Khaoula Assebab souligne l’importance de mettre fin à l’opposition artificielle entre hommes et femmes dans le contexte de la Moudawana, qui ne devrait pas être perçue comme un document qui cherche à diviser les genres. Très souvent considérée comme un instrument juridique pour protéger les femmes, la Moudawana est en réalité un ensemble de lois destiné à promouvoir l’harmonie et l’équité dans la famille, c’est-à-dire pour la femme, l’homme et l’enfant. «Comme ce sont souvent les associations féministes qui parlent de la Moudawana, on a fini par croire que ça ne concernait que les femmes, alors que toutes les composantes de la société sont concernées», explique-t-elle.D’ailleurs, elle évoque des exemples significatifs d’injustice à l’égard de l’homme, parfois négligés dans le débat public. Par exemple, elle souligne que, selon la réglementation actuelle, un homme ne peut hériter de la pension de son épouse décédée qu’une fois qu’il a atteint l’âge de la retraite, tandis que les femmes héritent immédiatement. De plus, elle insiste sur la nécessité d’égaliser les droits en matière de garde et de tutelle des enfants. «Lorsqu’on parle du droit de garde et de tutelle, l’homme et la femme doivent être traités pareil et le juge doit accorder ces droits au parent le plus apte à prendre en charge les enfants», détaille-t-elle. Autre exemple essentiel qui alimente le buzz, «le partage des biens en cas de divorce peut, dans certains cas, être injuste envers l’homme et la révision de la Moudawana devrait réparer cette injustice», ajoute la militante.

Méprise sur le mariage

Un autre thème central, discuté avec Khaoula Assebab Benomar dans l’émission, concerne la méprise commune de la société sur le mariage. En tant que réalisatrice et écrivaine, mais aussi citoyenne et mère, elle relève les idées préconçues et les fausses idées qui entourent cette institution. Les mariages sont souvent perçus comme des événements festifs, des réalisations sociales ou des trophées, alors qu’en réalité, le mariage est une union basée sur des valeurs partagées et une vision à long terme de la vie commune.

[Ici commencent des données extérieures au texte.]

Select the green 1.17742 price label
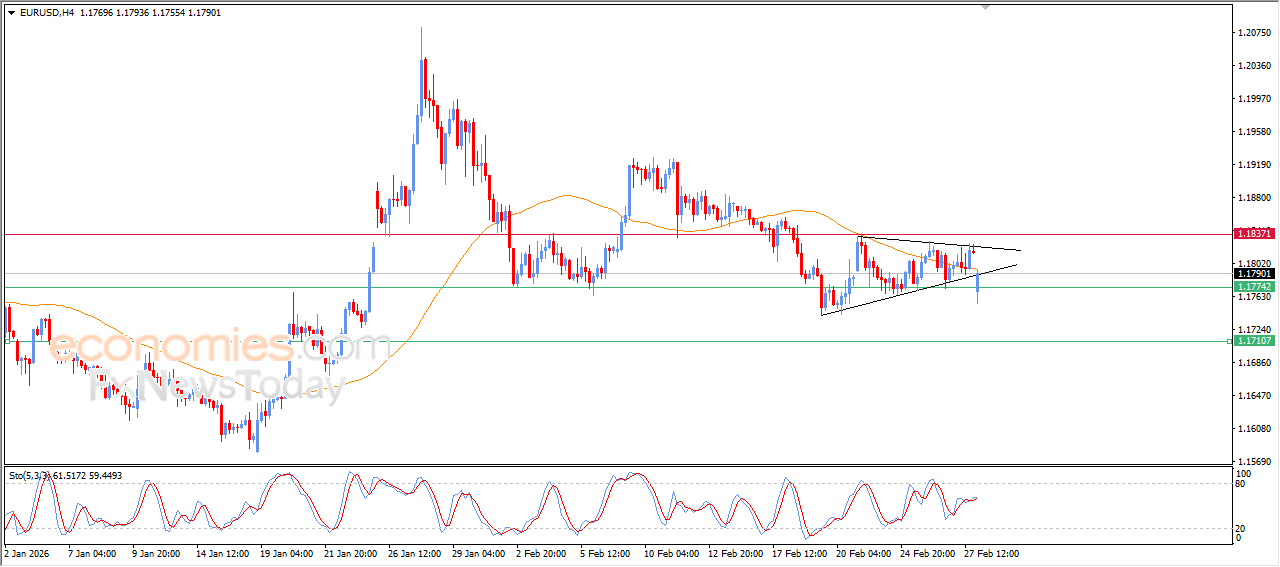This screenshot has width=1280, height=567. pyautogui.click(x=1253, y=287)
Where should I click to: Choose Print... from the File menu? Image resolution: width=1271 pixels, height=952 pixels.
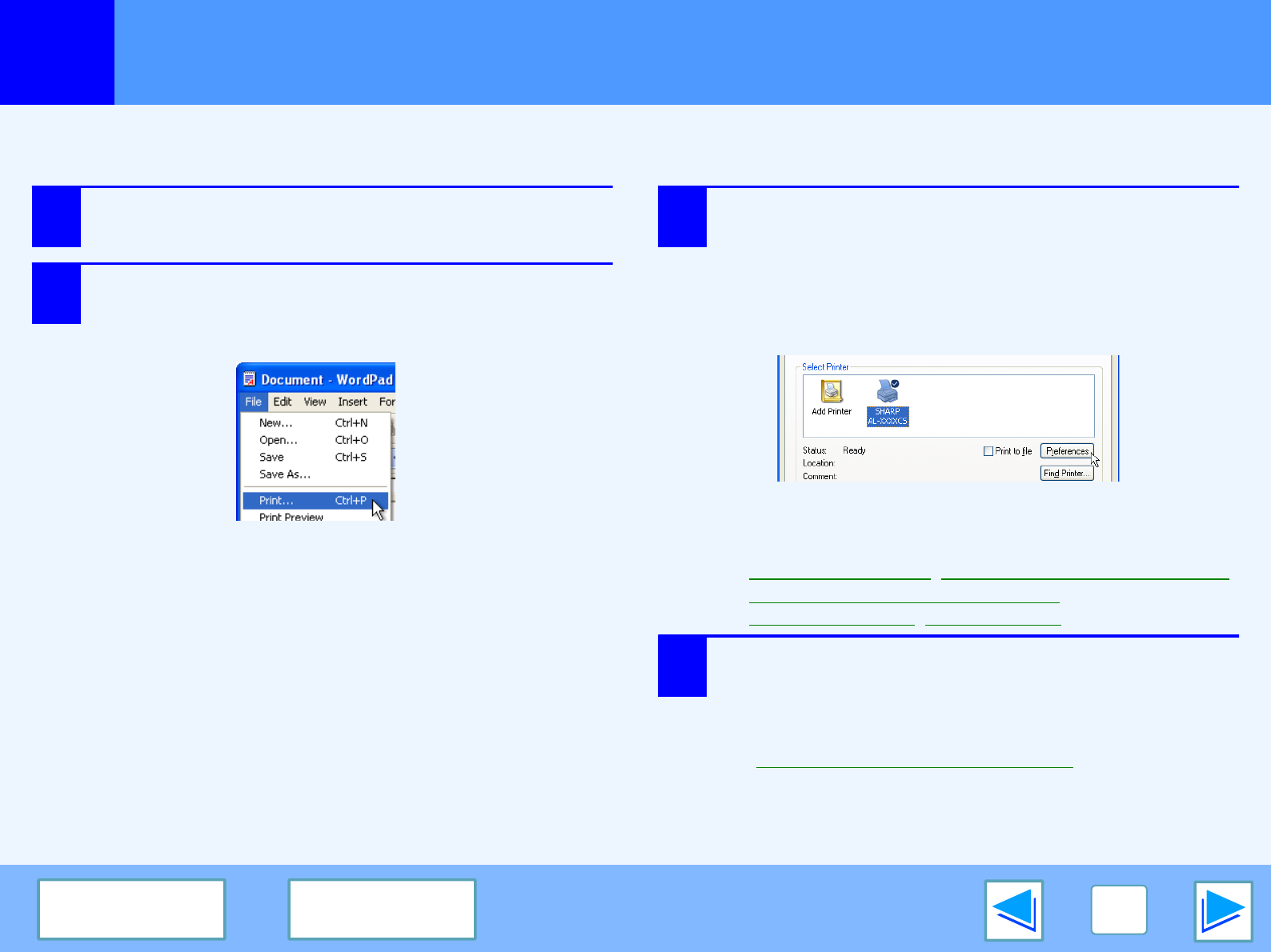(x=277, y=501)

Khaoula Assebab souligne la nécessité de sensibiliser la jeunesse à la réalité du mariage. De plus, elle aborde la question de la répartition des responsabilités familiales entre les genres, appelant à remettre en question les rôles traditionnels assignés aux hommes et aux femmes. Que ce soit dans le cadre familial ou dans les manuels scolaires, l’éducation à l’égalité est un processus continu qui demande de l’investissement des femmes et des hommes, ainsi qu’une remise en question personnelle perpétuelle. «Beaucoup de femmes qui veulent que leurs maris s’investissent davantage dans l’éducation des enfants, s’y opposent en réalité, soit parce qu’elles pensent que c’est leur devoir, soit en pensant qu’elles feraient mieux que les hommes», dit-elle.

Enfin, Khaoula met l’accent sur l’importance de la représentation du mariage et de la Moudawana dans le cinéma et la littérature. Elle soutient que pour changer les perceptions et les attitudes, il est nécessaire de garantir «la diversité des voix et d’encourager la liberté d’expression. Une représentation authentique de la société, de ses différentes composantes (genres, régions, générations), et une profusion des points de vue dans les médias sont essentielles pour un débat public informé et éclairé», conclut-elle.